## Task to complete:
Every line of the data that contains the string "button" must be copied.

## Excerpted data:
───

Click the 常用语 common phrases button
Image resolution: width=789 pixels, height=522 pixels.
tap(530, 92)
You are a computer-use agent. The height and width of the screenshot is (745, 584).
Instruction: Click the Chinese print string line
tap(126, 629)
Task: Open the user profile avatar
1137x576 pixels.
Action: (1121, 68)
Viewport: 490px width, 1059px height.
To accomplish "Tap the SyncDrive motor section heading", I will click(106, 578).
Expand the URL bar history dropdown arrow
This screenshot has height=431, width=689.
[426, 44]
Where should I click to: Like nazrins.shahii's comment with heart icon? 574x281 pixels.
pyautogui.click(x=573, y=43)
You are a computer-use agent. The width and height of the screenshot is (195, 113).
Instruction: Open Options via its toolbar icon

───

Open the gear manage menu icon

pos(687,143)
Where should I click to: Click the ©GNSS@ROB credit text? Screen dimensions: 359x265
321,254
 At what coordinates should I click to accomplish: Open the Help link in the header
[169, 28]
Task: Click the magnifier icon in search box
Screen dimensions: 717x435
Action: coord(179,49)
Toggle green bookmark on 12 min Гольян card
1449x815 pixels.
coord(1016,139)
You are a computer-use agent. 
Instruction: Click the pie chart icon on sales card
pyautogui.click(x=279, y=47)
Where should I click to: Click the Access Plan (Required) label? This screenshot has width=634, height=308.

───

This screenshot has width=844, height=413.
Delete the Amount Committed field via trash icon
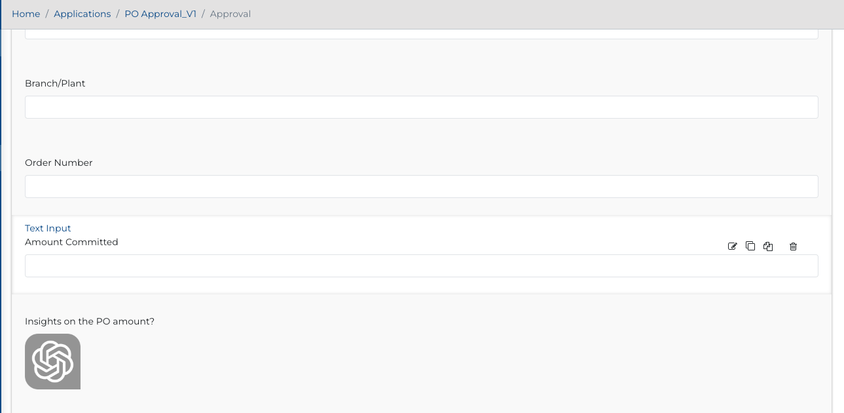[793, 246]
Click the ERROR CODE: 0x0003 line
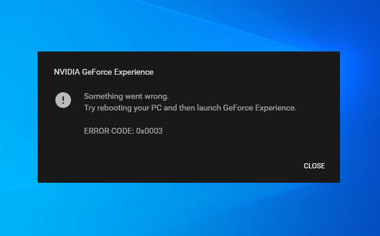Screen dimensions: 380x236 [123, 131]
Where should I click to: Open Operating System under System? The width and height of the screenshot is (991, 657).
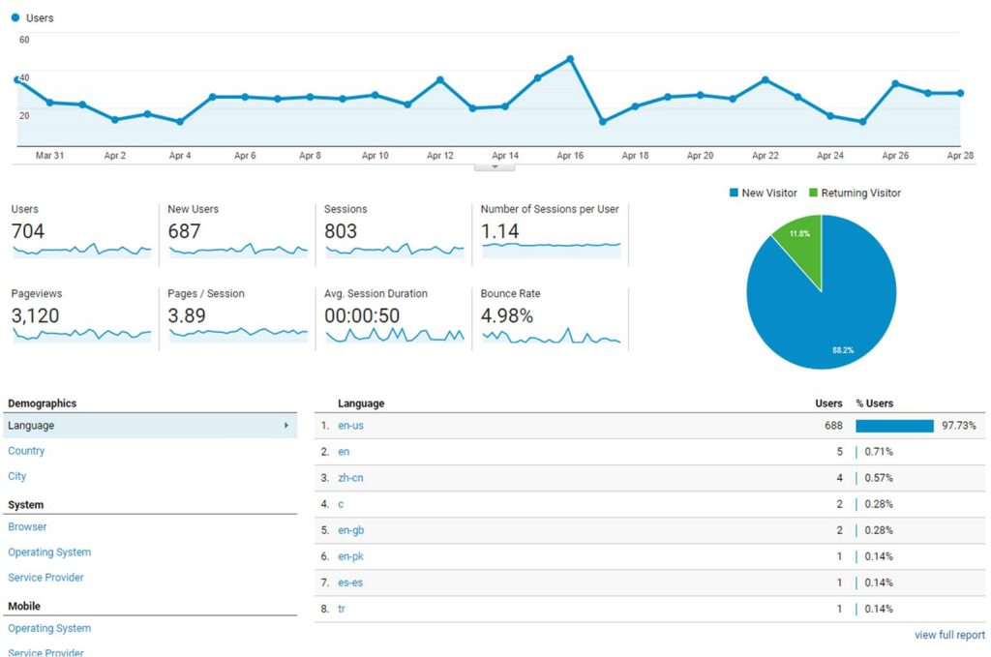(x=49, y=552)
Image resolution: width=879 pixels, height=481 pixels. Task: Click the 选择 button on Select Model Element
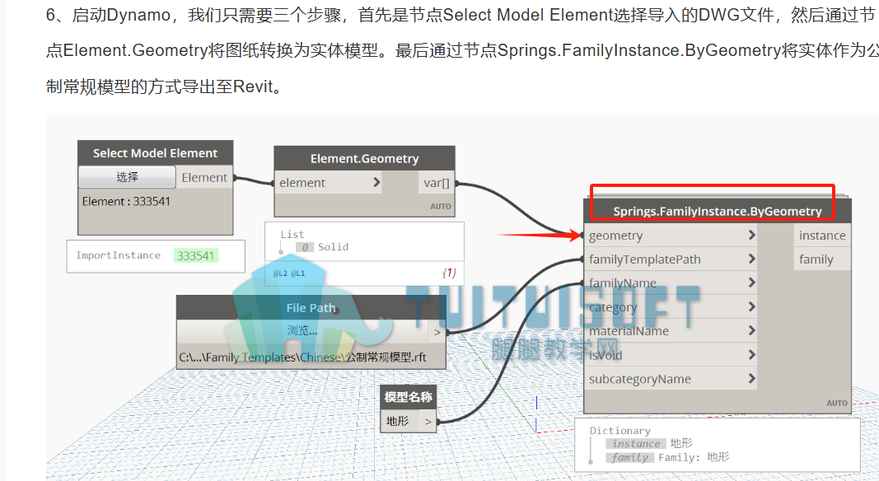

───

## Response area:
Click the 常用语 common phrases button
Image resolution: width=879 pixels, height=481 pixels. Task: Click the 选择 button on Select Model Element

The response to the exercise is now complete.